Así estábamos, decía, cuando de repente hace unos cuantos años brotaron de las aceras calvos por millones –quizá imitadores del cantante Mobi, aunque quizá él, a su vez, ya imitaba a algún calvo vanguardista–, calvos misteriosos y a la vez preventivos: habrían visto, seguramente en una bola de cristal, que en el futuro la cabeza se les habría de convertir en otra bola, igual de rala y lisa, y entonces decidieron agarrar el asunto por los pelos –perdón, pero así dicen– y fraguarse calvos de una vez por todas, a los treintaitantos años incluso, como si todo fuera cosa de agarrar la navaja y enfrentar las cosas. Como si desde la primera juventud alguien se pintara las arrugas que le corresponderán, o como aquellos que, antes de morir, mejor se matan de una buena vez. Ya las calvas nos advierten, de manera inquietante, sobre la calavera que algún día seremos (ese polvo antes de la nada, esa cara tan igual que tenemos todos abajo de la cara): será por eso que impresionan.
Foto: Patrick T Power |
O quizá otros lo harían guiados por alguna verdad estética, profunda o no, que vieron un día en el espejo, una moda para salir en bola (literalmente), y no pensaron en aquellos jóvenes fascistas de antes (y gulp, me temo que todavía los hay ahora) que –como hacía Von Stroheim en sus caracterizaciones– se podaban ordenadamente el alma y el cuerpo para mostrar su rechazo a toda clase de rebeliones, incluidas las capilares, para dar la idea del orden absoluto que reinaba adentro de sus cabezas, y que no creaba sino páramos desiertos encima de ellas y, si uno se descuidaba, también a su alrededor. En el otro extremo, hubo quien se rapó por rebeldía, como cierta cantante irlandesa, antes de que todos lo hicieran por esa moda o costumbre que, la verdad, me llama mucho la atención. Y de todos ellos se burlaba Jerry Seinfeld, pintándoles en el futuro una calva de verdad, como si la realidad los hubiera encerrado en su propia excentricidad, como si esa riqueza capilar que creyeron poseer –la garantía ante el rasurado temerario y un poco autodestructivo– desapareciera un día de repente, igual que el dinero en la bolsa de valores, y de repente se vieran condenados a ser calvos para siempre: de la calva rebelde al establishment calvo, condenados a parecerse al padre Hidalgo hasta el fin de sus días si no continuaban con el rapado pertinaz. A tal punto la calva puede ser una impostura, que Eric von Stroheim lucía en sus fotos de viejo una ondulada cabellera, y Yul Brynner, que usó la calva para encarnar a toda clase de personajes exóticos (como el rey de Siam), no era calvo. En cuanto a La cantante calva, de Ionesco, ésta nunca aparece: es la Godot de los calvos.
□ □ □ □ □
--- TAREAS A REALIZAR ---
1. Según el fragmento sobre los calvos, ¿por qué impresionan las calvas? Responde en una a tres oraciones.
2. Completa el fragmento sobre los calvos con el pasaje que vendría a continuación de su última oración.
Para resolver nada de esto hace falta el material.

--- CONTENIDO DEL MATERIAL ---
□ □ □ □ □
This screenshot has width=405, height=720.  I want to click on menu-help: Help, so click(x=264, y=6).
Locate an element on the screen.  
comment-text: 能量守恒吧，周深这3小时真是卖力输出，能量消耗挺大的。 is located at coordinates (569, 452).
□ □ □ □ □
--- RESULTADOS POR TAREA ---
1. Las calvas impresionan porque nos advierten, de manera inquietante, sobre la calavera que algún día seremos. Son ese polvo antes de la nada, esa cara tan igual que todos tenemos debajo de la cara.

2.
Y, bueno, yo sé que hay religiosos que se rapan, desde los monjes budistas con sus trajes naranja, hasta los monjes de las órdenes de antaño que con curiosas tonsuras se condecoraban las cabecitas locas: será que Lo Alto penetra en nuestro ser mejor cuando no hay cabellera que lo impida, será que la calvicie es, también, una forma de desnudez, de fragilidad, más cuando es la que es, cuando llega con la edad y se disimula con una boina simpática y aventurera. Y será que esa fragilidad es la que a fin de cuentas prevalece, pues, decía, la explosión de calvos à la mode ha amainado y ya no se ven tantos, quizá algunos que otros cuarentones un poco despistados que no se han enterado de que pasó el furor y siguen creyendo que las ilusiones las pintan calvas. A menos que no sea cierto, que esas cabelleras que veo ahora en los jóvenes, esas rastas, esos rizos, esos primores, no sean sino calvas tatuadas, hologramas capilares de pura ilusión.